O QUE TERIA ACONTECIDO NO IML DE CURITIBA?
Os médicos foram chamados para depor no julgamento de 1998, quando as Abagge foram julgadas. Em seu depoimento o Dr. Manabu Jojima disse que o Dr. Raul era o responsável pelo exame e ele apenas o acompanhou e nesse reafirmou que por orientação do Dr. Raul as duas ficaram apenas de calcinha para serem examinadas de forma detalhada. Beatriz diz que quem examinou ela foi o Dr. Jojima mas a assinatura que consta no laudo é a de Raul Rezende. Raul seria a única pessoa capaz de ajudar a esclarecer essas questões porém seu depoimento nunca chegou a acontecer porque dias antes dele depor em júri ele cometeu suicídio.

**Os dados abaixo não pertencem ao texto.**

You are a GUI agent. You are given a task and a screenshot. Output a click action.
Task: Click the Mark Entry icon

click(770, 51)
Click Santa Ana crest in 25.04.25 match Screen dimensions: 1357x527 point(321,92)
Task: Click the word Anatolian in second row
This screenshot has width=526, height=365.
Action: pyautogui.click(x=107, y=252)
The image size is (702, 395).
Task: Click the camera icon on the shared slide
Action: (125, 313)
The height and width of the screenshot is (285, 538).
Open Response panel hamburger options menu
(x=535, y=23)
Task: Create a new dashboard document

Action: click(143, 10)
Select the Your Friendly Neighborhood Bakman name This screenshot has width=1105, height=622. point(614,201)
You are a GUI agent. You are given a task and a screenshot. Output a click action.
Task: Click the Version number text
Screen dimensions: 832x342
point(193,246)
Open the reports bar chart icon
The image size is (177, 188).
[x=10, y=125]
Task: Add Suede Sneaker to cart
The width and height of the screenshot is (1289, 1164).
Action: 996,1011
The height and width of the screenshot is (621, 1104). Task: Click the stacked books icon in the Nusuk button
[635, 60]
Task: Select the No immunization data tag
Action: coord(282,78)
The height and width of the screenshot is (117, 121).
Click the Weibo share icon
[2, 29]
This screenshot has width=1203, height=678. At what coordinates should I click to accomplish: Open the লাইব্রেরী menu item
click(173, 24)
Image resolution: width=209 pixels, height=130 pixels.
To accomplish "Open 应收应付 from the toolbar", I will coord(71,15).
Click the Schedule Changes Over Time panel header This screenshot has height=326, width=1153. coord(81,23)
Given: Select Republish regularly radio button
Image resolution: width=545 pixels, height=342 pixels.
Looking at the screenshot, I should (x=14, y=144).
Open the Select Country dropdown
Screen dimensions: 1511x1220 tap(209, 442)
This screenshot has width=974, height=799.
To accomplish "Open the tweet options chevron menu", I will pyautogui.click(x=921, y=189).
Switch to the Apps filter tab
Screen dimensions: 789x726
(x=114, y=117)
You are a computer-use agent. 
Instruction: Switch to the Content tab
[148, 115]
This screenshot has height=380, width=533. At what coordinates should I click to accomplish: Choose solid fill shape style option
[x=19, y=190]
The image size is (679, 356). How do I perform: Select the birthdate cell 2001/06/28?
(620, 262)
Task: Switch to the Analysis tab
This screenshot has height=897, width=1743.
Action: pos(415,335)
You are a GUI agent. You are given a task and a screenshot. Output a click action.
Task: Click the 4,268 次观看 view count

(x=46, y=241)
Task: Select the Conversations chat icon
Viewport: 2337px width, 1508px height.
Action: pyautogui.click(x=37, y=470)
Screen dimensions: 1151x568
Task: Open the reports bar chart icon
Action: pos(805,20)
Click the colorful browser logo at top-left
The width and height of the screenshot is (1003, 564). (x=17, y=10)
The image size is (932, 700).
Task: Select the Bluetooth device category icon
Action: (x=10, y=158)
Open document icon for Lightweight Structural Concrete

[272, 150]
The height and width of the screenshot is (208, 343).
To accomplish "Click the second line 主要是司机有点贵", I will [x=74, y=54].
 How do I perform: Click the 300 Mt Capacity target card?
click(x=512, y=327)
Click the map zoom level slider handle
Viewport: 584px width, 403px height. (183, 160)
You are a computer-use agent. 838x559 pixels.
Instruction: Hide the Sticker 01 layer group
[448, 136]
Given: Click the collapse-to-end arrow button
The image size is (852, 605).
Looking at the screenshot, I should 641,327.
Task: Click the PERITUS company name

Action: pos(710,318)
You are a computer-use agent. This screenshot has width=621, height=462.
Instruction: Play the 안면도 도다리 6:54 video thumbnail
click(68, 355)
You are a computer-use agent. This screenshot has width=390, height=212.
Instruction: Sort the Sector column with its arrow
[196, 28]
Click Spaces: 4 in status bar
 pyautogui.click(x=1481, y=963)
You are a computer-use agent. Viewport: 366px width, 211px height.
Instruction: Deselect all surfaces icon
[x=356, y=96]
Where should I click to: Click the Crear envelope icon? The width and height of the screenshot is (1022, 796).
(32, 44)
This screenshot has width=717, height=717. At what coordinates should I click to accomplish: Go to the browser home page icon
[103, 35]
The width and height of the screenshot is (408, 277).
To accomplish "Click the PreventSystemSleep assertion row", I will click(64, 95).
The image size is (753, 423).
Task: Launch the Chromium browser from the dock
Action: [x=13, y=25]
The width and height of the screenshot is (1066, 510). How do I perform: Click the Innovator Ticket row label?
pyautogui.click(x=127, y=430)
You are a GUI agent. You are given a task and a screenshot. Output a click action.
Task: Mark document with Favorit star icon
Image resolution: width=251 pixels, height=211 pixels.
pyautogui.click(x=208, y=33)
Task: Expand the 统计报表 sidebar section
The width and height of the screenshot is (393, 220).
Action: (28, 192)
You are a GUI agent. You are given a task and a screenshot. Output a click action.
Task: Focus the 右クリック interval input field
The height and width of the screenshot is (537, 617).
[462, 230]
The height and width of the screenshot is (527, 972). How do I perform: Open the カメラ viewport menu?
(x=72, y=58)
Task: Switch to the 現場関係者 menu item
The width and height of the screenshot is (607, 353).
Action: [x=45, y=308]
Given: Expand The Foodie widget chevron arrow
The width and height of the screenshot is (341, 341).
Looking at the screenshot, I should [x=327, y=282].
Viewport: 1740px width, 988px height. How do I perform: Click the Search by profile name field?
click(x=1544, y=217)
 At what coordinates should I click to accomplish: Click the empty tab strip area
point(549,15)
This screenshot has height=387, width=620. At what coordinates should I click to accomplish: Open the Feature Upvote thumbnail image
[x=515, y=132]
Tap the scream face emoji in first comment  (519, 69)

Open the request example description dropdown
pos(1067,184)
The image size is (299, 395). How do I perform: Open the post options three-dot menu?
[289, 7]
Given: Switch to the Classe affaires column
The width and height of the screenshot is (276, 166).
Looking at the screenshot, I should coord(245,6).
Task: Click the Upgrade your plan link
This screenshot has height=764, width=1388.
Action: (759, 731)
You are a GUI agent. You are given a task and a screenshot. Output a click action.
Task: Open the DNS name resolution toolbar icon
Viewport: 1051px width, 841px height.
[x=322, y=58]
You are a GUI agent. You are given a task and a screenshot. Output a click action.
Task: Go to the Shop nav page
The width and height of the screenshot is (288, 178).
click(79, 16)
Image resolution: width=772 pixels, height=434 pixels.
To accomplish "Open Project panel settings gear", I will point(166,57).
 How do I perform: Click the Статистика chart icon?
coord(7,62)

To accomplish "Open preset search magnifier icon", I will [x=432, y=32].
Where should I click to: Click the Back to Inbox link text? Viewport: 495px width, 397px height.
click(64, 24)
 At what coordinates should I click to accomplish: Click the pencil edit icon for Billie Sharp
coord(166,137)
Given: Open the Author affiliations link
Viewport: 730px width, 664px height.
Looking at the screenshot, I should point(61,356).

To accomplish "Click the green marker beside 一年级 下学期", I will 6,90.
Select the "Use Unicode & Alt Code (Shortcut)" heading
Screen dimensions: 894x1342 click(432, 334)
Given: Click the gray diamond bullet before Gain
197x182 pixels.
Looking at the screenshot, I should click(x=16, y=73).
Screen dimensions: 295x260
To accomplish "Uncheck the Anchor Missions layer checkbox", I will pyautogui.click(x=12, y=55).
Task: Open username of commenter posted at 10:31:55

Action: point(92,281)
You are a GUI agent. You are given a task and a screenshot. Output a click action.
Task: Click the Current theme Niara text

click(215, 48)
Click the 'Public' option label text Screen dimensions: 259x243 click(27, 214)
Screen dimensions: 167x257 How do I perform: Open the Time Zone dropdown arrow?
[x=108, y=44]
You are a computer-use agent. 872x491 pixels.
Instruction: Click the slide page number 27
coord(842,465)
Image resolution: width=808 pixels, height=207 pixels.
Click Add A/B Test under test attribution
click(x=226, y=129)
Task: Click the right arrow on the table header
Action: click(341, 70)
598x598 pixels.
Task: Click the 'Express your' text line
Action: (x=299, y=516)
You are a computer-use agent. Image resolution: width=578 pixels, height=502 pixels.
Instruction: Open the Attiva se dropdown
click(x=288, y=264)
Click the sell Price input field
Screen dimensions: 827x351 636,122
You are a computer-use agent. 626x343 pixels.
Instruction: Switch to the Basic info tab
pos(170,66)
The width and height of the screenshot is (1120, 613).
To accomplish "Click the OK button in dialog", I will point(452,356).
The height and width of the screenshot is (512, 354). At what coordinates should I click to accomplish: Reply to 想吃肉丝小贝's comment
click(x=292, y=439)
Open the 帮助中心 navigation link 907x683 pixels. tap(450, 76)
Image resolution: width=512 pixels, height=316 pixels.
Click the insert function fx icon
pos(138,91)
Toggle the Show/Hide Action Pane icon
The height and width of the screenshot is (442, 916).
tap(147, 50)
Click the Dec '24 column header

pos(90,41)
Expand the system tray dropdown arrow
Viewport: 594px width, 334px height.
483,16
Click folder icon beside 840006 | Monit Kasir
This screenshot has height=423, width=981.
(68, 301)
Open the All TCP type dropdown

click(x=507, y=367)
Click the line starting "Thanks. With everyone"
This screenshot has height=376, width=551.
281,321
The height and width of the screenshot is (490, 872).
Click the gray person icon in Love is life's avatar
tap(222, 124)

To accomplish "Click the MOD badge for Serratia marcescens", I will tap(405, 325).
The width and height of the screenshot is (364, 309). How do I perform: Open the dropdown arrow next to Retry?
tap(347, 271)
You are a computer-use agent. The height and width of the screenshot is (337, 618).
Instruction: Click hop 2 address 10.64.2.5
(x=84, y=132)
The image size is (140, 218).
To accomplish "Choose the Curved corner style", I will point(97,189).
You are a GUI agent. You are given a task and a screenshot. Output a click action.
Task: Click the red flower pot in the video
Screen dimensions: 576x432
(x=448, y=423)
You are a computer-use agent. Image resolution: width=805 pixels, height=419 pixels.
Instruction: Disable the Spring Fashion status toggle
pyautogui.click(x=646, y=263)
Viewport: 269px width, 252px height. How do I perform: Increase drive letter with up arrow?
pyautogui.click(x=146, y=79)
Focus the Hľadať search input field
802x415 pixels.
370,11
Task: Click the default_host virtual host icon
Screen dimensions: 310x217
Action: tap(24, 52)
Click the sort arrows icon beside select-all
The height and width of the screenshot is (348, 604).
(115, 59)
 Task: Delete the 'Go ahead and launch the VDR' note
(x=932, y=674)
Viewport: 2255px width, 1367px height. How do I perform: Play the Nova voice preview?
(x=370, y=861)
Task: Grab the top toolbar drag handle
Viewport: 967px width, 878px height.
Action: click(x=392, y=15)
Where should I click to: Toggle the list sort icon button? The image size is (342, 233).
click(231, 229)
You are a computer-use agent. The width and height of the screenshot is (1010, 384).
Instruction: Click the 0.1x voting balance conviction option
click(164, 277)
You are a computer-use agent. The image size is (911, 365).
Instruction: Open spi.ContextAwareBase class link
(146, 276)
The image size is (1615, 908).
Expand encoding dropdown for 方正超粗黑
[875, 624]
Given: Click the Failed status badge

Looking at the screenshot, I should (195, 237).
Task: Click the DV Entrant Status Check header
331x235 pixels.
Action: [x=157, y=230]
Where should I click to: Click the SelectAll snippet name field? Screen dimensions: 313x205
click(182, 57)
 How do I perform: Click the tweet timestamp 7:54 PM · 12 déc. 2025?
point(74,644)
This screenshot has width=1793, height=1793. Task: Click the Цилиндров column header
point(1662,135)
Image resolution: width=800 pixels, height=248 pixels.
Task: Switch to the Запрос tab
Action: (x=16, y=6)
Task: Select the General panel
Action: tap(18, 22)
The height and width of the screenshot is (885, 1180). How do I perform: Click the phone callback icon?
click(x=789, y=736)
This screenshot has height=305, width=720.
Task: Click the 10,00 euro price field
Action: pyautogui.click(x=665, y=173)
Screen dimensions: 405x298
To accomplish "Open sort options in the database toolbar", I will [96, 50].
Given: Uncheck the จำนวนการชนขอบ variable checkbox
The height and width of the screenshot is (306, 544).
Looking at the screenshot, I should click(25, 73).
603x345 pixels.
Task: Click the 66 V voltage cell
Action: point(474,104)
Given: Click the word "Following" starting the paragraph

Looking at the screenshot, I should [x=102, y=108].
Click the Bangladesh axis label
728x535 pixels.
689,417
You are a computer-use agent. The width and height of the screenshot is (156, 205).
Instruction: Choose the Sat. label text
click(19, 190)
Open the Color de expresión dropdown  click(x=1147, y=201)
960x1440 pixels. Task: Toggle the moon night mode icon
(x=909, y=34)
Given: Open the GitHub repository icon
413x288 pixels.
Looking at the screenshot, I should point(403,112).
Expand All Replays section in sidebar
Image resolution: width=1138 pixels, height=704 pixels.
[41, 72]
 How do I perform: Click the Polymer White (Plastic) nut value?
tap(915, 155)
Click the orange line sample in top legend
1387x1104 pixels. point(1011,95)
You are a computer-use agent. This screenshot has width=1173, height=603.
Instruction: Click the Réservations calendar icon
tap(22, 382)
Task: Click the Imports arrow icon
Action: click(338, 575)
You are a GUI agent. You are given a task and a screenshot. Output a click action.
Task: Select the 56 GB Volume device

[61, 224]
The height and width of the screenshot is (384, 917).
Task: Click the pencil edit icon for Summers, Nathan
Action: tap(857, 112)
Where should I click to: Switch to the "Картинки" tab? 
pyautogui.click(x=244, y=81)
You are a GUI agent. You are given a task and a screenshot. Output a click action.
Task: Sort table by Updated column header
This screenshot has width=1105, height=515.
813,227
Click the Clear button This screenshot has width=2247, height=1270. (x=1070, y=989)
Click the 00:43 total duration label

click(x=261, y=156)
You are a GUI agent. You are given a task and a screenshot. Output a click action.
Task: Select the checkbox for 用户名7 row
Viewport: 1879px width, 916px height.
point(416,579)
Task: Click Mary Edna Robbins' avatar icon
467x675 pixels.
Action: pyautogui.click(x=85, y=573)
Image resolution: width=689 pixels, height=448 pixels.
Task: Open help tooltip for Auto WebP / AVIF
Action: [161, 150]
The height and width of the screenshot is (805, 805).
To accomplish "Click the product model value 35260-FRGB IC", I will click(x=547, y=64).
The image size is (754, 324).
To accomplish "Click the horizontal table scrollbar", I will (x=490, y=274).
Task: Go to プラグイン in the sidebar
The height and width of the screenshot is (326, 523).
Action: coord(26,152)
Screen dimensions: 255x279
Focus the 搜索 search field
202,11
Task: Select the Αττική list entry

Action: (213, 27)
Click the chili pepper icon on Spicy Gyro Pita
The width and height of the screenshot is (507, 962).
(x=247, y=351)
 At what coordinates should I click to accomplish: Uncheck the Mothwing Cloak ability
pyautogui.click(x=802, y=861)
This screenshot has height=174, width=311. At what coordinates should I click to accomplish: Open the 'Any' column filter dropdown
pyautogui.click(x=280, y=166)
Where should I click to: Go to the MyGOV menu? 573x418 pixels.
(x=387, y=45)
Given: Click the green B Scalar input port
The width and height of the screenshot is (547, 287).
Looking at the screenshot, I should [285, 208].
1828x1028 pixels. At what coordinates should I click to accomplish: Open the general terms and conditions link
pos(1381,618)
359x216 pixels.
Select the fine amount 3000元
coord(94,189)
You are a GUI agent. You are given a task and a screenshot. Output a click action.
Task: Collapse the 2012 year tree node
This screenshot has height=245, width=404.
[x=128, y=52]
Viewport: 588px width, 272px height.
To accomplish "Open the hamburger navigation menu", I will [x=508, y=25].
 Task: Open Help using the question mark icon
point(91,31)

A carta de suicídio dele está anexada aos autos, seu teor é extremamente pessoal mas ele cita sobre o depoimento que teria que prestar e que estava sob pressão. Além disso, de acordo com testemunhas, não há possibilidade dele ter sido assassinado. Um familiar do médico afirma que ele já passa por um período depressivo fazia tempo e que alguns problemas relacionados a família agravaram seu estado de saúde. Esse familiar também acredita que o suicídio de Raul seria inevitável e que o julgamento não o influenciou a tomar essa decisão.
SOBRE AS MEMÓRIAS DE DÁLIO ZIPPIN E SEU AFASTAMENTO DO CASO
Dálio diz que apesar dos esforços por parte da família de Celina para que ele continuasse com o caso a família Abagge não queria mais que ele fosse o advogado delas. Dálio não sabe ao certo porque os Abagge preferiram escolher outro advogado mas afirma que chegou a ser ameaçado de morte por um primo delas.. Ele acredita que foi afastado do caso porque se negava a dizer que elas foram torturadas. Para ele o advogado Dr. Osmann de Oliveira tomou o seu lugar porque fez promessas milaborantes para a família Abagge. Mais uma vez Dálio nega que sabia das acusações de tortura mas podemos comprovar que ele divulgou o fato para a imprensa. Além disso o advogado Osmann de Oliveira só assumiu o caso anos depois, perto do julgamento de 1998.
Dálio assumiu o caso na manhã do dia 3 de julho de 1992 e foi afastado no dia 21 de julho. No dia 27 de julho dois advogados assumem o caso, o Dr. Ronaldo Albizu Drummond de Carvalho e Moacir Correa. Dia 28 de julho as Abagge prestaram depoimento a juíza Anésia Edith Kowalski pela primeira vez. A impressão é que a família abagge não estava satisfeita com o trabalho de dálio e preferiram afastá-lo do caso. Não podemos ter certeza das motivações que levaram até essa escolha ou se algum membro da família realmente ameaçou Dálio de morte. A dispensa dos serviços do advogado não foi amigável, como podemos ver no documento que ele redigiu dia 27 de julho de 1992.
Talvez isso tenha afetada as memórias dele, levando-o a ignorar as ocasiões que ele mesmo mencionou as alegações de tortura. No júri de 1998, Beatriz afirma que demorou pra dizer para a sua mãe sobre ter sido violentada e que ela não sabia do fato durante os exames de lesões corporais feito no IML e ao que parece a uma insinuação a menção de estupro apenas do depoimento realizado com a juíza Anésia no dia 28 de julho de 1992, quando Dálio não era mais advogado delas.
Beatriz não relata a violência sofrida de forma tão explícita quanto relatou de outras vezes, dizendo que as ameaças dos policiais prosseguiram mesmo com ela negando sua participação no crime e que diante disso um dos policiais tirou sua roupa e ameaçou ela. No depoimento do Dr. Jojima em 1998 ele afirma que mesmo existindo violência sexual às vezes não existem provas externas que comprovem tal acontecimento. Apesar de tudo Dálio sempre acreditou na inocência das Abagge, principalmente levando em consideração tudo que ele pode ouvir e presenciar na época.